Bluefog Operations Explanation¶
The implementation of bluefog operations is built upon the MPI APIs. The naming of communication operations are all derived from MPI. However, our usage and definition are slightly different from the MPI since the focus of bluefog ops are highly associated with the virtual topology of network.
The communication ops that bluefog supported can be catogorized into three types:
Collective Ops:
broadcast
,allreduce
,allgather
.Neighbor Collective Ops:
neighbor_allreduce
,neighbor_allgather
.Hierarchical Collective Ops:
hierarchical_local_allreduce
,hierarchical_neighbor_allreduce
.One-sided Communication Ops:
win_create
,win_free
,win_put
,win_get
,win_accumulate
,win_update
,win_update_then_collect
.
We use figure to illustrate all those ops with similar style as in MPI tutorials blog. In the figure, we use circle to represent one process, which is exchangeablely called node, agent, host, etc. under some circumstance, and use green and red square to represent the data or tensor while orange square for one machine. The number inside of circle is the rank of that process and th number inside of square is the value of data. If you need more background information about MPI, we recommend this nice tutorial.
Collective Ops¶
These three broadcast
, allreduce
, allgather
ops are most basic collective MPI ops.
The bluefog implementation is almost exactly the same as the MPI definition. One small difference
is allreduce only support average and summation since bluefog focused on the numerical calculation only.
allgather¶
allreduce¶
broadcast¶
Neighbor Colletive Ops¶
Similar to their collective ops cousins, the behavior of neighbor collective ops is very similar, except that their behavior is determined by the virtual topology as well. Loosenly speaking, allreduce and allgather are the same as running the neighbor_allreduce and neighbor_allgather over fully connected network. In the figure, we use the arrowed line to represent the connection of virtual topology (notice it is the directed graph.)
neighbor_allgather¶
neighbor_allreduce¶
Note
In the figure, we only show the neighbor_allreduce with average with uniform weight. Actually, our API allows for any weights for incoming edges. Check out API doc to see how to use it.
Hierarchical Collective Ops¶
In practice, the communication speed and behavior is different between intra-machine and inter-machine communcation. Hence, we also provided two hierarchical collective ops. The basic unit in this case is each (physical) machine. Hence, unlike previous neighbor collective ops, of which the topology is defined over the connection between ranks/processes, the topology of hierarchical collective ops is defined over the connection between machines.
hierarchical_local_allreduce¶
Because it is (machine) local operation, the topology definition will not impact this operation. Hence, the rank 0 and rank 1 simply applied the local allreduce average to get (8+4)/2 = 6. Other ranks is like-wise.
hierarchical_neighbor_allreduce¶
Similar to the hierarchical_local_allreduce operation, it first applied the local allreduce average within the machine. So that in the view of external machines, all processes within same machine forms a super node. Then, the super node exchange the information with their neighbor machines like neighbor_allreduce. For example, machine 0, 2, and 3 first formed a local average value 6, 3, and 3 respectively. Then, a machine-wise neighbor allreduce produce (6+3+3)/3 = 4.
In order to minimize the cross machines communcation, the real implementation is four steps actually: 1. Local Average. 2. All local rank 0 processes do the neihbor_allreduce. 3. local rank 0 processes broadcast the received tensors to other local ranks. 4. Compute the average of received neighbor tensors within the process.

§ Requirement: Pick up the explanation of Bluefog operations after its final sentence and keep writing it.

§ Record list:
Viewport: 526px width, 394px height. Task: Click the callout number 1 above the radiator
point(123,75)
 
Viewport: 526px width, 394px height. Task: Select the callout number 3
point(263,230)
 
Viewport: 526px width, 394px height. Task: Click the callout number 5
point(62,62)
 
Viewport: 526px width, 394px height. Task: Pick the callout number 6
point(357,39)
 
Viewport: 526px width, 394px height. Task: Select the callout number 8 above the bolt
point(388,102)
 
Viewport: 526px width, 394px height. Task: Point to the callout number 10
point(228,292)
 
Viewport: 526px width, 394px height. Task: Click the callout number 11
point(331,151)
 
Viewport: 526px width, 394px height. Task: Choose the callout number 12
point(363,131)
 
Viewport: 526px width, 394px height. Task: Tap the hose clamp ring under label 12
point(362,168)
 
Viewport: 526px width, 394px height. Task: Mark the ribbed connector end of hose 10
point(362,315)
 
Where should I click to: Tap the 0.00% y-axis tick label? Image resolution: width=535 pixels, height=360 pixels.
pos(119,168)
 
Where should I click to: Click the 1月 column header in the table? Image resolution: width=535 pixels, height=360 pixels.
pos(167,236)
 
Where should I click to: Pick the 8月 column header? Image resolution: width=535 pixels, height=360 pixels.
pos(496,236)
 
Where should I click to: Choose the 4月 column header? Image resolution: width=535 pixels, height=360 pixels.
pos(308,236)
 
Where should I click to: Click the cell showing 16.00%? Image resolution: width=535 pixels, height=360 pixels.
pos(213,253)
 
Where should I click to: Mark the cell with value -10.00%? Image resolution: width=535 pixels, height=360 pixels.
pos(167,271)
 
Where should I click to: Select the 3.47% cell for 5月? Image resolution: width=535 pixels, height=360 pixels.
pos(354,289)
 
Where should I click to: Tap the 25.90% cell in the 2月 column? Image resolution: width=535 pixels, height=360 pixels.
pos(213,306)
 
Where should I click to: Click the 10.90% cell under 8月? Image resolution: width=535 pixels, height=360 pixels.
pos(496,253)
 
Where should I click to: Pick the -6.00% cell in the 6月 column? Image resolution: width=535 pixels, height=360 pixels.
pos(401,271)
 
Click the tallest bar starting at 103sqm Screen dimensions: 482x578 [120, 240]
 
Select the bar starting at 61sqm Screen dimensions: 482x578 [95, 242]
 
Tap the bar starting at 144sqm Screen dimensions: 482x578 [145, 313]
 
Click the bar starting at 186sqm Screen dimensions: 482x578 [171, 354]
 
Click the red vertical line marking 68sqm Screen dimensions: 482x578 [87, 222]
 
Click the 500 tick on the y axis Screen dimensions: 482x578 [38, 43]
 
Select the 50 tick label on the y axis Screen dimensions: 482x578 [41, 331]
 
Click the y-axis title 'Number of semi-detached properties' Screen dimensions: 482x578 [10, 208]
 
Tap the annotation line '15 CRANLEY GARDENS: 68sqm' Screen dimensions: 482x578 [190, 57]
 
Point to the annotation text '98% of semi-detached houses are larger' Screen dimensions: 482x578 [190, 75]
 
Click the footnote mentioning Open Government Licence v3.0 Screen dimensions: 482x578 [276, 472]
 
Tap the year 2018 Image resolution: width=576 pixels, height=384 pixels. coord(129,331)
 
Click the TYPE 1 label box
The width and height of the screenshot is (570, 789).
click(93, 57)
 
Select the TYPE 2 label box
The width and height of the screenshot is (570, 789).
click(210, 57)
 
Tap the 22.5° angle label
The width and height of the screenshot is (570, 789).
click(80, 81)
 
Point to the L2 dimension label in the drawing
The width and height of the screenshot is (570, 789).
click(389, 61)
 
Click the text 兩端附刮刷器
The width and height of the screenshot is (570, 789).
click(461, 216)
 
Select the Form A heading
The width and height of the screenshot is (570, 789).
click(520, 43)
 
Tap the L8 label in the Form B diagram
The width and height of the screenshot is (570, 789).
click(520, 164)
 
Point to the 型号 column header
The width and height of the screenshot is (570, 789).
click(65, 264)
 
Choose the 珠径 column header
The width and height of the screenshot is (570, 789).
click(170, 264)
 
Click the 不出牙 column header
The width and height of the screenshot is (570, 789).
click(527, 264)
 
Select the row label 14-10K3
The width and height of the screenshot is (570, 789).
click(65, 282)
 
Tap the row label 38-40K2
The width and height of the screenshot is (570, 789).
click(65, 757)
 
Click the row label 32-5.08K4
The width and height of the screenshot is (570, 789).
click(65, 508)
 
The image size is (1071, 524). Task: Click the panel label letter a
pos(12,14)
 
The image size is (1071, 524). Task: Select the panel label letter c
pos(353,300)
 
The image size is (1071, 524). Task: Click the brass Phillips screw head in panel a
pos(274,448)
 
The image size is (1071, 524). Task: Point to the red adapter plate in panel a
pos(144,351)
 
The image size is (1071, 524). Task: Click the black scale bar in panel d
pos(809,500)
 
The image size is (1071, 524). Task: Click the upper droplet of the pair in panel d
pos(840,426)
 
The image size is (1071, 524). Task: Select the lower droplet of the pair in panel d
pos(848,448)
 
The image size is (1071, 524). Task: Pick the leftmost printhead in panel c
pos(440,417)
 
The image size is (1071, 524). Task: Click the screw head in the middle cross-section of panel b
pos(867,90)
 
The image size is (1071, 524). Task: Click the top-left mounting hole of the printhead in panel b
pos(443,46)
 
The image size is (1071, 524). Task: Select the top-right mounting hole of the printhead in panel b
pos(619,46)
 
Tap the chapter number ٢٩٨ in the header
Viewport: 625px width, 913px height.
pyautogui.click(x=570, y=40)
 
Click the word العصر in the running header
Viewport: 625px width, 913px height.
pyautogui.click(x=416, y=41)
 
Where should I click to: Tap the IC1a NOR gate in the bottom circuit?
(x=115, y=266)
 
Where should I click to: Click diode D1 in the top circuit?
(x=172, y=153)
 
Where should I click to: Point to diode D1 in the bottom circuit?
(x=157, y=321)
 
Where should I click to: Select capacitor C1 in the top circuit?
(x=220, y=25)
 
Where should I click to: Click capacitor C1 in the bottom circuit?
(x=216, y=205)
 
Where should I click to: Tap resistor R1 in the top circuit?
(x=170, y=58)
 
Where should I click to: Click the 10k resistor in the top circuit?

§ In response:
Warning
hierarchical_neighbor_allreduce should be used under the homogeneous environment only, i.e., each machine owns same number of the local processes.
One-sided Communication Ops¶
One-sided communication ops is introduced after MPI-2. The most notable feature of one-sided communication is indicated by the name that allows the communication ops of one process to be decoupled from the behavior of another process. Bluefog heavily relies on this feature to build the asynchronous algorithm. Except the win_create and win_free are the collective ops, all rest ops only need to be called by one process. Here is a nice introduction for the MPI one-sided communication ops. As mentioned before, please note the usage and definition of Bluefog is slightly different from MPI standard.
win_create¶
Win create is always the first step to use the one-sided communication. After this call, each process will allocate the number of incoming neighbor’s windows as buffer, which is illustrated in the figure as red square. Each buffer is dedicated to one neighbor. You don’t need to know which one is dedicated to which neighbor because these buffers are invisible to the python frontend. The only way to interact with them is through the win_update.
win_free¶
Note
In the following figures, we only show the behavior of win_put/get/accumulate/sync to all neighbors with no weights. Actually, you are allowed to customize which neighbor to send/receive and assign any weight on tensor. Please check our API doc to see how to use it.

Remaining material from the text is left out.